Monday, 14 December 2015: 10:35
3008 (Moscone West)
Ryan Mason1, Meng Si1, Cédric Chou1, Victoria Irish1, Robin Dickie2, Pablo Elizondo1, Rachel Wong1, Miranda Brintnell3, Michael Elsasser3, Walfried Lassar4, Kyle Pierce4, Warren Richard Leaitch3, Anne Marie Macdonald5, Andrew Platt3, Toom-Sauntry Desiree3, Roland Sarda Esteve6, Corinne L Schiller5, Kaitlyn J Suski7, Thomas Christopher James Hill7, Jonathan Abbatt8, John A Huffman9, Paul J DeMott10 and Allan K Bertram1, (1)University of British Columbia, Chemistry, Vancouver, BC, Canada, (2)University of British Columbia, chemistry, Vancouver, BC, Canada, (3)Environment Canada, Toronto, ON, Canada, (4)University of Denver, Chemistry and Biochemistry, Denver, CO, United States, (5)Environment Canada PYR, Air Quality Science Unit, Vancouver, BC, Canada, (6)CEA/CNRS-UVSQ, 5Laboratoire des Sciences du Climat et de l’Environnement, Gif/Yvette, France, (7)Colorado State University, Department of Atmospheric Science, Fort Collins, CO, United States, (8)University of Toronto, Chemistry, Toronto, ON, Canada, (9)University of Denver, Colorado, United States, (10)Colorado State University, Fort Collins, CO, United States
Ice nucleating particles (INPs) are a small fraction of the total aerosol population capable of catalyzing ice formation under atmospheric conditions, and may therefore influence the albedo and lifetime of mixed-phase and ice clouds. Compared to ambient measurements of the total number concentration of INPs, relatively little data exists on the size distribution of INPs in the atmosphere.
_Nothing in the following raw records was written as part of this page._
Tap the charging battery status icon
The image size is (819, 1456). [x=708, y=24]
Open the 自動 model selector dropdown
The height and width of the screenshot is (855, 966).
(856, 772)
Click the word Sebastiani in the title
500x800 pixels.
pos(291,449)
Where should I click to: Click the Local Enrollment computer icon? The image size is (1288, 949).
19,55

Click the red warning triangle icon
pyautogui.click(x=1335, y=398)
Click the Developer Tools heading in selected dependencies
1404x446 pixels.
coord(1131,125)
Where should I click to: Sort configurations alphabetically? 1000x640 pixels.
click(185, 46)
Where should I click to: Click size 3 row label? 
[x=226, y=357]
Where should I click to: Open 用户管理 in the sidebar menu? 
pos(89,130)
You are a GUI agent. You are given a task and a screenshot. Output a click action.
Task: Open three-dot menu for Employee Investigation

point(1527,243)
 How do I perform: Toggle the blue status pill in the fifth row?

Information on the size of INPs may be useful in source identification, modeling their transport in the atmosphere, and determining the degree to which common INP instrumentation captures the full atmospheric INP population. Measured using the micro-orifice uniform deposit impactor-droplet freezing technique (MOUDI-DFT), we report immersion-mode INP number concentrations as a function of particle size at ground-level sites in North America and Europe, including Arctic, alpine, coastal, marine, agricultural, and suburban environments. On average, more than 91 % of INPs active at -15 °C were found to be supermicron in size and 62 % were in the coarse mode (> 2.5 µm). While these percentages decreased with decreasing freezing temperature, many INPs remained in the supermicron with nearly half of those active at -25 °C belonging to the coarse mode.